Oregon Lumber Export Co. v. Tohto Shipping Co.

53 F.R.D. 351 | W.D. Wash. | 1970

ORDER QUASHING ATTACHMENT AND GARNISHMENT AND STAYING PROCEEDINGS

BOLDT, Chief Judge.

Defendants TOHTO SHIPPING, CO., LTD. and NARASAKI SANGYO, K. K. have moved to quash plaintiff’s attachment and garnishment of monies and to stay this ease pending the outcome of arbitration under the charter party contract on which plaintiff’s claims in this suit are based. Counsel for all parties have had ample opportunity to present memoranda of authorities, affidavits and oral argument, all of which the Court has fully considered.

Supplemental Rule B, F.R. Civ.P., permits attachment and garnishment of monies and other property of a defendant in admiralty and maritime claims brought in personam, but only “ * * * if the defendant shall not be found within the district.” A defendant corporation is “found” within the jurisdiction of a federal district court if in the recent past it has conducted substantial commercial activities in the district and probably will continue to do so in the future.

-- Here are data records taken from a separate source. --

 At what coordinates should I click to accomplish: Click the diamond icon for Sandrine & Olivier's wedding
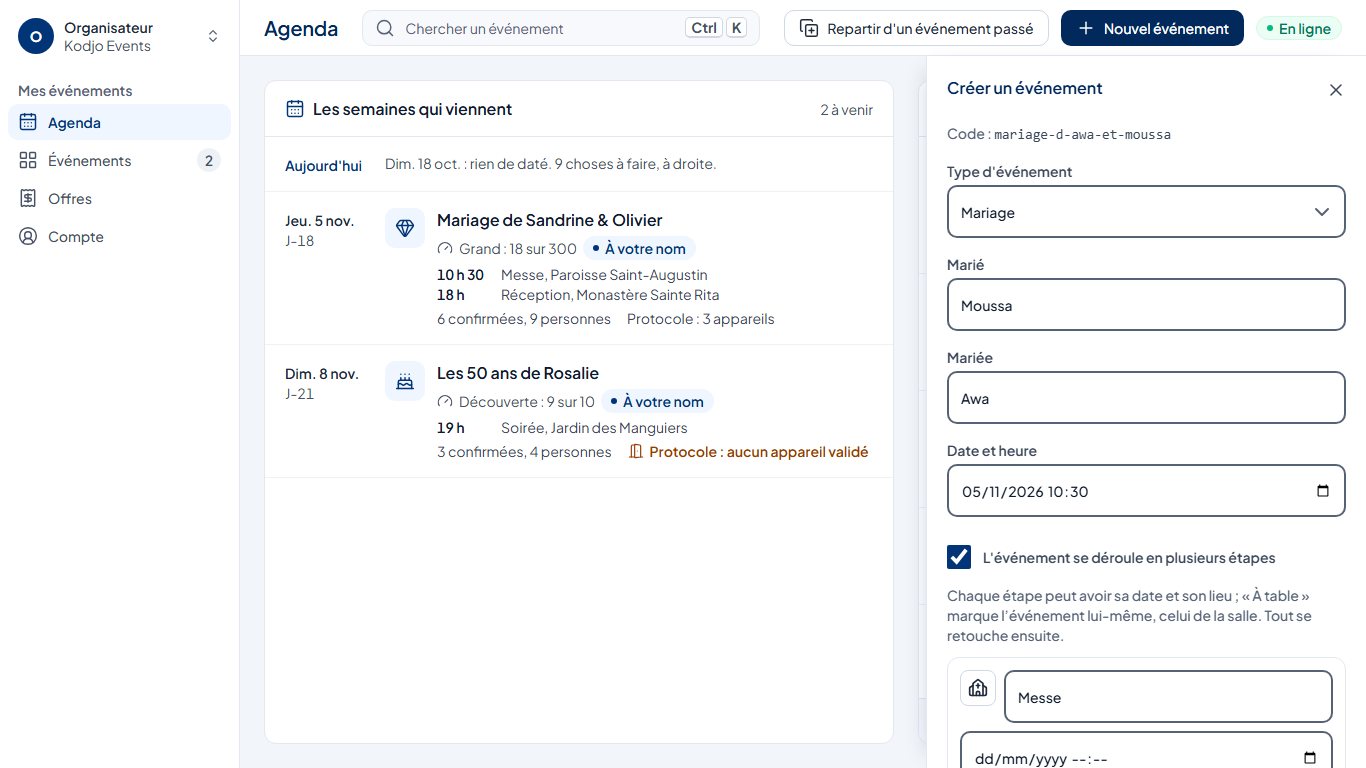(405, 228)
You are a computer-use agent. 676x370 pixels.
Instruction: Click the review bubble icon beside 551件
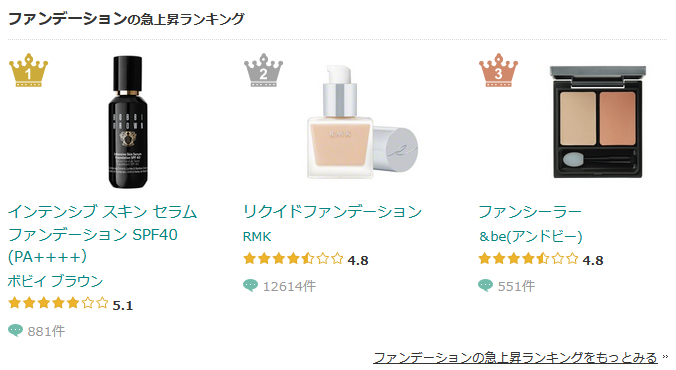(x=485, y=285)
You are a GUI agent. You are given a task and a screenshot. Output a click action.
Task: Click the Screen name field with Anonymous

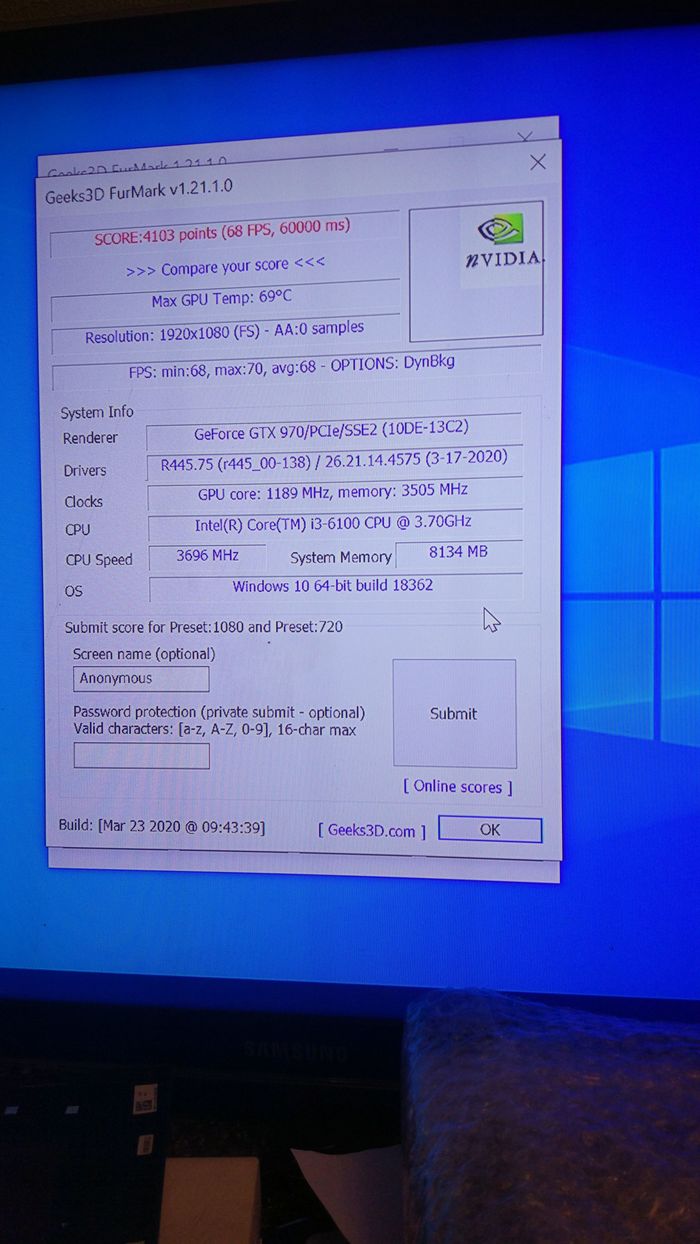tap(141, 679)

Murphy v. A/S Sobral, 283 F.2d 392 (1st Cir. 1960); United States v. Cia. Naviera Continental S. A., 178 F.Supp. 561 (S.D.N.Y.1959); Murphy v. Arrow Steamship Co., 124 F.Supp. 199 (E.D.Pa.1954). Upon the showing of record in the present case, the Court finds that defendants at all material times were doing sufficient business within this district so as to be “found” therein within the meaning of Supplemental Rule B. Accordingly, attachment and garnishment were not authorized and should be quashed.

The basic question presented by defendants’ motion for a stay order pursuant to 9 U.S.C. § 3 is whether parties to a charter party contract should be determined in arbitration proceedings or by the Court. Paragraph 23 of the charter party expressly provides: “Any dispute arising from this Charter shall be submitted to arbitration * * *” A party asserting a claim upon a contract containing an arbitration clause must comply therewith, as well as with all other material terms of the contract. Tepper Realty Company v. Mosaic Tile Company, 259 F.Supp. 688 (S.D.N.Y. 1966); Kulukundis Shipping Co. S/A v. Amtorg Trading Corp., 126 F.2d 978 (2nd Cir. 1942). On the present record, neither plaintiff nor either defendant has disclaimed being a party to the charter party in question or has denied validity of the arbitration clause. In these circumstances, predetermination of parties to the contract by the Court is not required. Accordingly, this case should be stayed pending arbitration proceedings.